I locked my bike up outside and barreled through the front door of the station, into the rustic front office. Chief Knox, the man who had abdicated the position of police chief to my mother, had been an avid hunter and fisherman. He’d had the station outfitted like a log cabin with wood-paneled walls, benches made of cut logs, and paintings of various fish indigenous to the lakes and streams of Connecticut. My mother had taken the helm only last year, and redecorating hadn’t been her top priority, so the vestiges of Chief Knox remained.
“Hey, Selma!” I said to the diminutive female officer who always worked the desk.
She was the only other woman on the squad and couldn’t have been more different from my mom. Short, skinny and sweet, Selma had managed to infuse her immediate area with some feminine touches, placing framed pictures of her kids and her cats on the front desk and always making sure there was a candy jar full of M&Ms for the taking. She even changed them with the seasons, making sure to buy the orange and black ones in October, the pastel ones around Easter, and the red and green ones at Christmastime. You had to love that kind of attention to detail—or be slightly afraid of it.
It was January now, so the M&Ms were back to being multicolored. She’d probably tossed any superfluous red and green candies first thing in the morning on December 26. But even for all her quirks, I liked Selma. She always had a smile for everyone.
“Kim! It’s so good to see you!” she trilled, grinning up at me. “How’s school?”
“Fantastic, thanks,” I replied honestly, wishing I was back in my dorm right about then. The emotional bike ride had taken a lot out of me.
“Here to see your mom?” Selma asked.
“Yep,” I replied, pulling off my knit hat.

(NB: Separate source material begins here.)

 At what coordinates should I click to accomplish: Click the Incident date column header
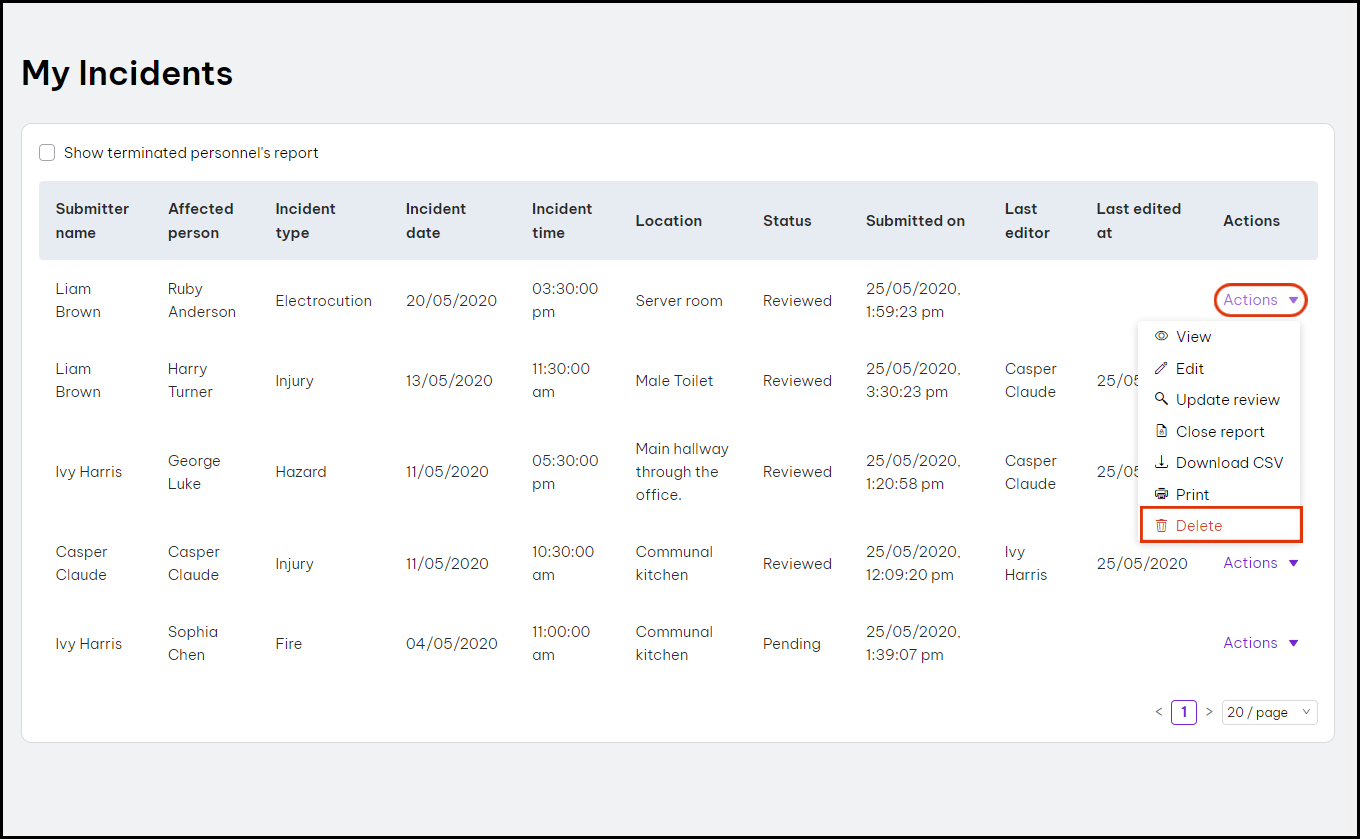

Selma’s eyes traveled up to my hair, which I was sure was sticking out in a million directions due to static. “Is she busy?”
“She’s in with Tad and Quincy,” Selma said. “So probably not,” she added with a little wink.

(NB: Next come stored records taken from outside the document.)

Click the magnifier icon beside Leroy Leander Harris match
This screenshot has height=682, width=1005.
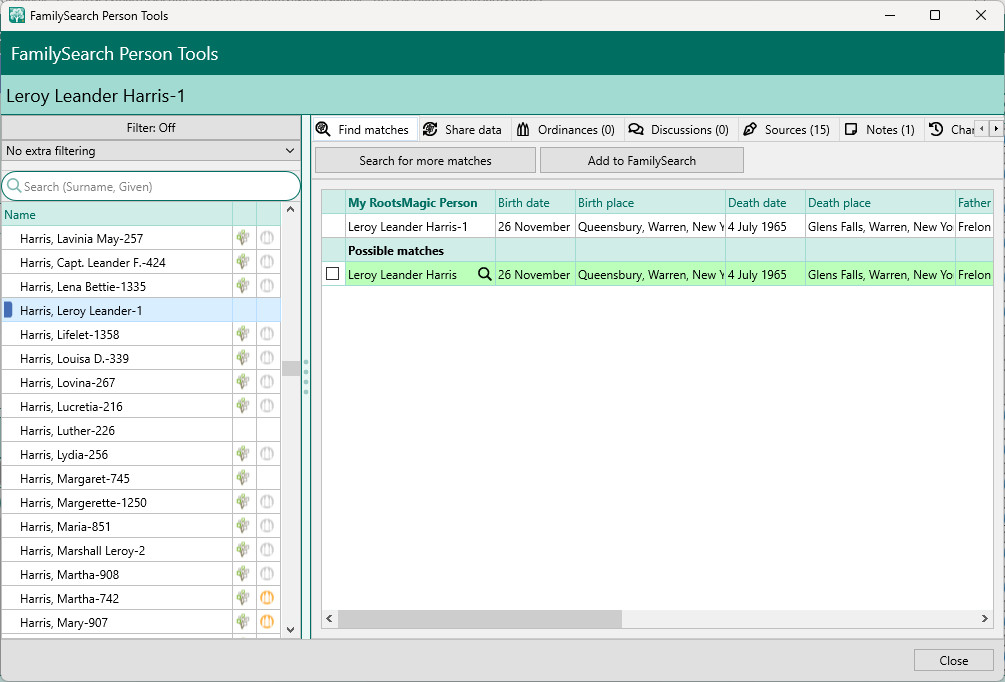pyautogui.click(x=484, y=274)
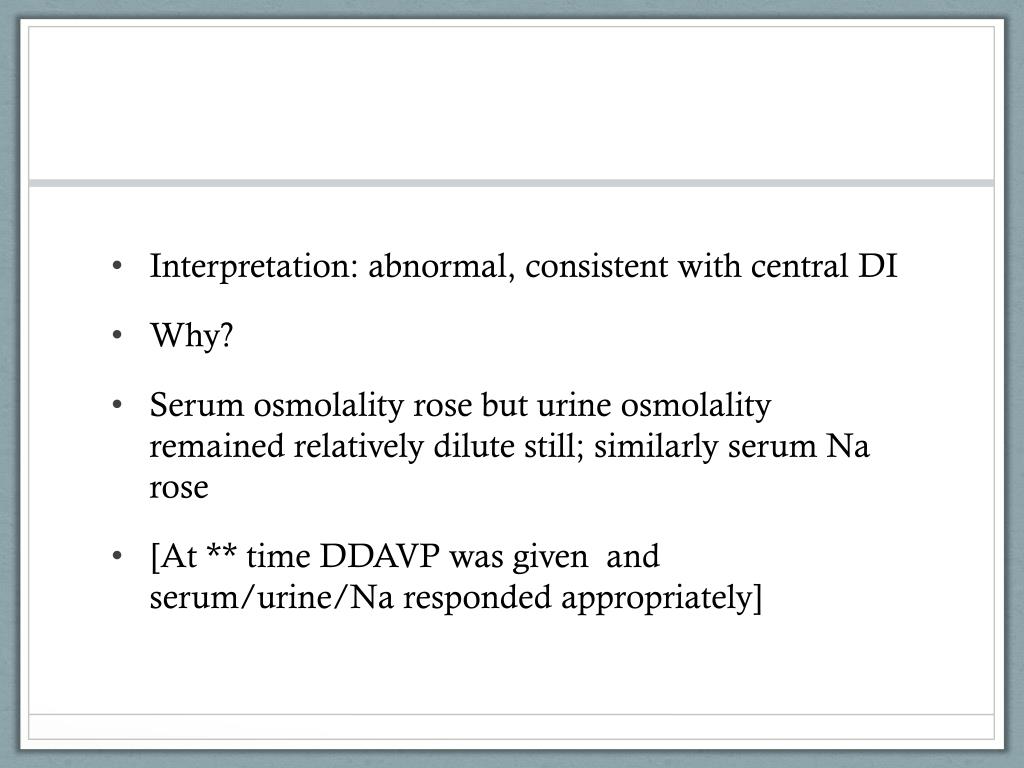1024x768 pixels.
Task: Click the phrase Serum osmolality rose
Action: 311,405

Tad and Quincy were the two detectives on the Morrison squad, and there was no love lost between them and Selma. The two men were always derisive of Selma’s positive outlook, mocking her love of animals and her tendency to believe everyone was innocent. Selma thought they were sophomoric and annoying and never missed an opportunity to point out that they had yet to solve a case together.
I wasn’t fond of Tad myself. I could tell he was jealous of my mother’s ascent to power, and their relationship was acrimonious. Quincy, however, was harmless. He respected my mom and was always nice to me. He just wasn’t very self-assured and was therefore malleable. He thought Tad’s ribald sense of humor was hysterical and went along with whatever he did, just like those sorry kids at school who followed the “cool” kids around like they were the end-all be-all.